■ WHAT YOU NEED TO DO ■
If a line in the entries below includes "height", show that line.

■ DATA FOR THIS TASK ■
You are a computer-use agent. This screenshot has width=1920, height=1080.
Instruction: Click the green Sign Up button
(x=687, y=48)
==
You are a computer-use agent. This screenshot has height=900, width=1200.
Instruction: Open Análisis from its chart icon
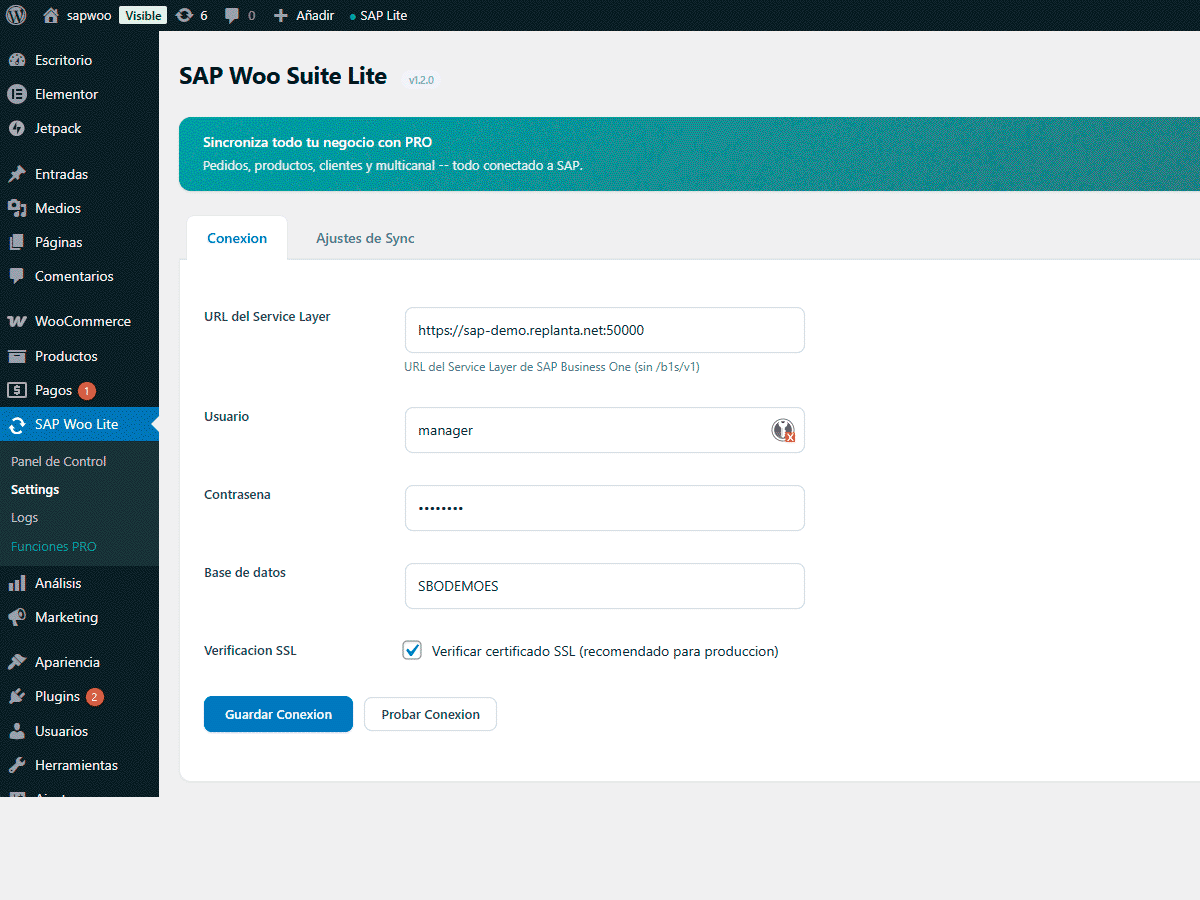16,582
---
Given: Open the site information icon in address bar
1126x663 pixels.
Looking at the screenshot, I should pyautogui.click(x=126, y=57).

■ ANSWER SECTION ■
You are a computer-use agent. This screenshot has width=1920, height=1080.
You are a computer-use agent. This screenshot has height=900, width=1200.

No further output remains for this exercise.